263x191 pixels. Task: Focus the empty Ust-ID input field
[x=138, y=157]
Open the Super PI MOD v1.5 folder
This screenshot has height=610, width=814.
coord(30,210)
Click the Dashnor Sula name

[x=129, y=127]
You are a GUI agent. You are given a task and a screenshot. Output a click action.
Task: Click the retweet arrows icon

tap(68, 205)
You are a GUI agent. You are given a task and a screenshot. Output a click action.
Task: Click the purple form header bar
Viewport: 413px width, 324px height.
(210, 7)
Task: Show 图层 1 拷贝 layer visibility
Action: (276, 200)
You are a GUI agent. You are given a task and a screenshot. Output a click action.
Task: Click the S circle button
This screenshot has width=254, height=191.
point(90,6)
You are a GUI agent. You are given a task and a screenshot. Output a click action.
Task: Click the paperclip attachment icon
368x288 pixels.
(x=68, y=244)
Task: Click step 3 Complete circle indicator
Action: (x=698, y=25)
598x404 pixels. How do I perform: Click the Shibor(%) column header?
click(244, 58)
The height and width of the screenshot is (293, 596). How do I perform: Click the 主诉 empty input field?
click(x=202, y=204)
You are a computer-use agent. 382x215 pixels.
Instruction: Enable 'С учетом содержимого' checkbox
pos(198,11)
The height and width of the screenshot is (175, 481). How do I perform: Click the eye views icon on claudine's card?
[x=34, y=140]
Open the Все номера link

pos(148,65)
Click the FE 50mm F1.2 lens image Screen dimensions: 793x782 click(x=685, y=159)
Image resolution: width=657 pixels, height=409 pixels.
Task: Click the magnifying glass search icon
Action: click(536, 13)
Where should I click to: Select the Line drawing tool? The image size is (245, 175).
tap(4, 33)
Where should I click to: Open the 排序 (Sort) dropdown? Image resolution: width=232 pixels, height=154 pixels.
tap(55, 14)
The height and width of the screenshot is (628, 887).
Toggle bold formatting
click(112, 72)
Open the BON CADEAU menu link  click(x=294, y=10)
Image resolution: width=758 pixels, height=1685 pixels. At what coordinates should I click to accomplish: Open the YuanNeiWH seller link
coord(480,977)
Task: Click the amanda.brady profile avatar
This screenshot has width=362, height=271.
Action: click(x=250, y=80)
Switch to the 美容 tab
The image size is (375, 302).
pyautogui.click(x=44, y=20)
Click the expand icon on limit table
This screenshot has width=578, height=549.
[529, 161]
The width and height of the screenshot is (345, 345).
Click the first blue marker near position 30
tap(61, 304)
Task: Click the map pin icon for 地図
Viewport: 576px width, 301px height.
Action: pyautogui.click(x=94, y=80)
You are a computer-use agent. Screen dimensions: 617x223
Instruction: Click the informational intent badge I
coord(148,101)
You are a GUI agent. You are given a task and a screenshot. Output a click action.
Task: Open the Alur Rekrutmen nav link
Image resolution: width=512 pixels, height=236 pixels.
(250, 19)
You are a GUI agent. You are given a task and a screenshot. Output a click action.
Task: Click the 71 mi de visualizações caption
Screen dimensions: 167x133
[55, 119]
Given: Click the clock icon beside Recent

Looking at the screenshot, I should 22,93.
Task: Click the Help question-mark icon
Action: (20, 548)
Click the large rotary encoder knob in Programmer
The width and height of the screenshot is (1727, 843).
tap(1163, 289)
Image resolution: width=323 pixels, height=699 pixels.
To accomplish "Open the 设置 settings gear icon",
—————
▸ **TASK**
Nothing may be left out. Retype all the entries exactly.

▸ **ANSWER**
263x191 pixels. Task: Focus the empty Ust-ID input field
[x=138, y=157]
Open the Super PI MOD v1.5 folder
This screenshot has height=610, width=814.
coord(30,210)
Click the Dashnor Sula name

[x=129, y=127]
You are a GUI agent. You are given a task and a screenshot. Output a click action.
Task: Click the retweet arrows icon

tap(68, 205)
You are a GUI agent. You are given a task and a screenshot. Output a click action.
Task: Click the purple form header bar
Viewport: 413px width, 324px height.
(210, 7)
Task: Show 图层 1 拷贝 layer visibility
Action: (276, 200)
You are a GUI agent. You are given a task and a screenshot. Output a click action.
Task: Click the S circle button
This screenshot has width=254, height=191.
point(90,6)
You are a GUI agent. You are given a task and a screenshot. Output a click action.
Task: Click the paperclip attachment icon
368x288 pixels.
(x=68, y=244)
Task: Click step 3 Complete circle indicator
Action: (x=698, y=25)
598x404 pixels. How do I perform: Click the Shibor(%) column header?
click(244, 58)
The height and width of the screenshot is (293, 596). How do I perform: Click the 主诉 empty input field?
click(x=202, y=204)
You are a computer-use agent. 382x215 pixels.
Instruction: Enable 'С учетом содержимого' checkbox
pos(198,11)
The height and width of the screenshot is (175, 481). How do I perform: Click the eye views icon on claudine's card?
[x=34, y=140]
Open the Все номера link

pos(148,65)
Click the FE 50mm F1.2 lens image Screen dimensions: 793x782 click(x=685, y=159)
Image resolution: width=657 pixels, height=409 pixels.
Task: Click the magnifying glass search icon
Action: click(536, 13)
Where should I click to: Select the Line drawing tool? The image size is (245, 175).
tap(4, 33)
Where should I click to: Open the 排序 (Sort) dropdown? Image resolution: width=232 pixels, height=154 pixels.
tap(55, 14)
The height and width of the screenshot is (628, 887).
Toggle bold formatting
click(112, 72)
Open the BON CADEAU menu link  click(x=294, y=10)
Image resolution: width=758 pixels, height=1685 pixels. At what coordinates should I click to accomplish: Open the YuanNeiWH seller link
coord(480,977)
Task: Click the amanda.brady profile avatar
This screenshot has width=362, height=271.
Action: click(x=250, y=80)
Switch to the 美容 tab
The image size is (375, 302).
pyautogui.click(x=44, y=20)
Click the expand icon on limit table
This screenshot has width=578, height=549.
[529, 161]
The width and height of the screenshot is (345, 345).
Click the first blue marker near position 30
tap(61, 304)
Task: Click the map pin icon for 地図
Viewport: 576px width, 301px height.
Action: pyautogui.click(x=94, y=80)
You are a computer-use agent. Screen dimensions: 617x223
Instruction: Click the informational intent badge I
coord(148,101)
You are a GUI agent. You are given a task and a screenshot. Output a click action.
Task: Open the Alur Rekrutmen nav link
Image resolution: width=512 pixels, height=236 pixels.
(250, 19)
You are a GUI agent. You are given a task and a screenshot. Output a click action.
Task: Click the 71 mi de visualizações caption
Screen dimensions: 167x133
[55, 119]
Given: Click the clock icon beside Recent

Looking at the screenshot, I should 22,93.
Task: Click the Help question-mark icon
Action: (20, 548)
Click the large rotary encoder knob in Programmer
The width and height of the screenshot is (1727, 843).
tap(1163, 289)
Image resolution: width=323 pixels, height=699 pixels.
To accomplish "Open the 设置 settings gear icon",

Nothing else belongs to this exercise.